Recently, at the “Let Loose” event, Apple unveiled the next-generation iPad Pro and iPad Air, powered by the new M4 chip, which can perform 38 trillion operations per second. With a 32% market share in tablets, these AI-enhanced devices are expected to strengthen Apple’s position.

Market participants are anticipating AI-specific announcements from Apple at the WWDC 2024 conference on June 10, with reports suggesting the release of an AI-powered version of iOS. Later in the year, the new iPhone 16 models are expected to feature AI enhancements, including improved battery life and support for spatial video.

Strong Financials

Despite modest fiscal Q2 2024 results, Apple exceeded analyst expectations in both revenue and earnings. For the quarter ending March 30, Apple reported $90.8 billion in revenue, a 4.3% year-over-year decline, but its services revenue hit a record $23.9 billion, up from $21 billion the previous year.

Earnings per share (EPS) rose slightly to $1.53, beating the consensus estimate of $1.50. Apple has consistently surpassed EPS expectations in the past five quarters. Over the last decade, Apple has achieved a compound annual growth rate (CAGR) of 8.04% in revenue and 10.29% in EPS.

Apple’s cash flow generation remained strong, with $62.6 billion in cash from operating activities for the quarter. The company ended the quarter with $32.7 billion in cash, well above its short-term debt of $10.8 billion.

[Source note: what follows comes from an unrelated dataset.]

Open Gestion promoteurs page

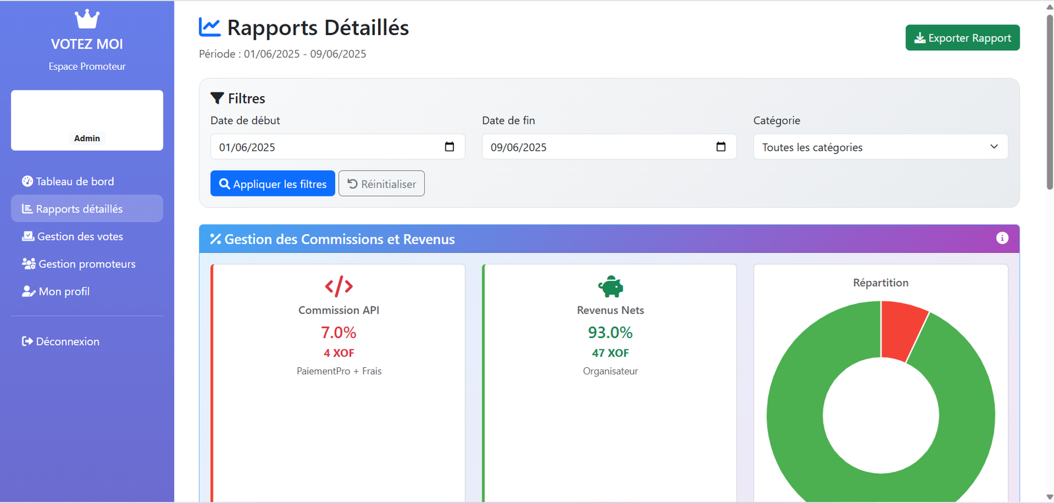click(x=86, y=264)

Apple stock, up less than 1% year-to-date, offers a dividend yield of 0.52%. Its modest payout ratio of about 15% leaves ample room for dividend increases and continued investment in growth initiatives, including AI.

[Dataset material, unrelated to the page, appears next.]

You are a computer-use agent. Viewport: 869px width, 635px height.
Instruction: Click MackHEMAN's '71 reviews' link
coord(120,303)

Analysts’ Positive Outlook on AAPL

Analysts are generally optimistic about Apple stock, which has a “Moderate Buy” rating and an average target price of $205.96, suggesting about 6% upside from current levels. Of the 30 analysts covering the stock, 17 rate it a “Strong Buy,” 3 rate it a “Moderate Buy,” 9 rate it a “Hold,” and 1 rates it a “Strong Sell.”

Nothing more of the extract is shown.